VdK-Tipp: Mehr Verdienst, anders versichert
Ein paar Euro mehr Stundenlohn kann die soziale Absicherung verändern. Wer familienversichert ist und nebenbei arbeitet, sollte die geltenden Einkommensgrenzen genau kennen. Denn schon ein geringfügiges Überschreiten kann dazu führen, dass die beitragsfreie Familienversicherung endet.

Die Voraussetzungen
Wer über die Familienversicherung eines Angehörigen krankenversichert ist, muss bestimmte Voraussetzungen erfüllen. Diese werden von der Krankenkasse der hauptversicherten Person in der Regel einmal jährlich überprüft. Dazu gehören unter anderem Altersgrenzen für Kinder sowie Einkommensgrenzen, die nicht überschritten werden dürfen.
Geringfügig Beschäftigte zahlen grundsätzlich keine Beiträge zur Kranken-, Pflege- oder Arbeitslosenversicherung. Lediglich zur Rentenversicherung ist ein geringer Pflichtbeitrag zu leisten; eine Befreiung ist möglich, aber in den meisten Fällen nicht empfehlenswert. Arbeitgeber zahlen zwar pauschale Beiträge zur Kranken- und Pflegeversicherung; daraus entsteht jedoch kein eigener Krankenversicherungsschutz.

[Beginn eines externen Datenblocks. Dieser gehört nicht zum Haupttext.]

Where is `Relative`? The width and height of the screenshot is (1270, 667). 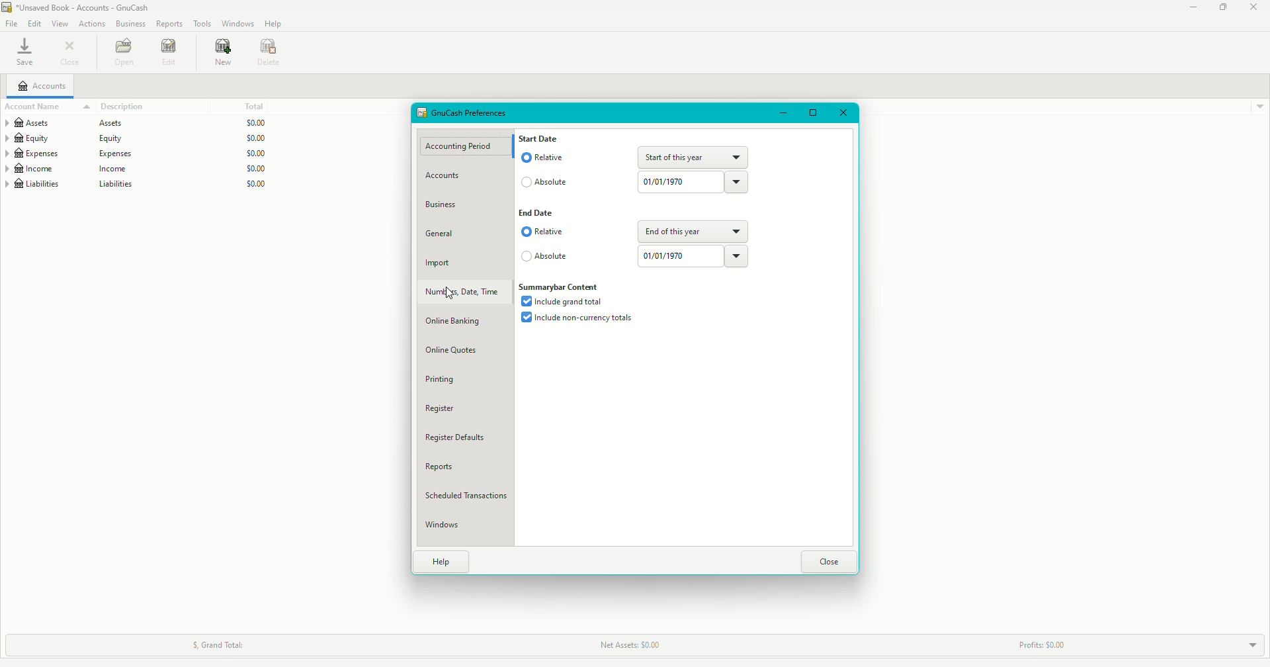
Relative is located at coordinates (545, 233).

Mini-Jobber und Selbstständige
Zum Januar 2026 sind der Mindestlohn auf 13,90 Euro und die Minijob-Grenze auf 603 Euro pro Monat gestiegen. Diese Grenze gilt zugleich als Einkommensgrenze für die Familienversicherung, wenn eine geringfügige Beschäftigung ausgeübt wird.

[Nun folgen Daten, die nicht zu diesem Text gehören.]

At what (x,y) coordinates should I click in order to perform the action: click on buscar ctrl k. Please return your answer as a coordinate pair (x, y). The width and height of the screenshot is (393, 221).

Für selbstständig Tätige oder Personen mit ausschließlich anderen Einkünften als aus einem Minijob gilt hingegen eine niedrigere Gesamteinkommensgrenze von 553 Euro pro Monat.
Wichtig zu wissen: Die Einkommensgrenze für die Familienversicherung liegt niedriger, wenn keine geringfügige Beschäftigung ausgeübt wird.
Mehrere Einkommen
Werden jedoch mehrere Einkommensarten kombiniert – etwa ein Minijob und zusätzliche Einnahmen –, gilt die Grenze von 603 Euro pro Monat. Zum Gesamteinkommen zählen unter anderem das Bruttoentgelt aus einer Beschäftigung (einschließlich Einmalzahlungen wie Weihnachtsgeld), Gewinne aus selbstständiger Tätigkeit, Einkünfte aus Vermietung und Verpachtung, Einnahmen aus Kapitalvermögen sowie Renten (auch ausländische und Hinterbliebenenrenten). Ebenfalls berücksichtigt werden steuerpflichtige Unterhaltszahlungen.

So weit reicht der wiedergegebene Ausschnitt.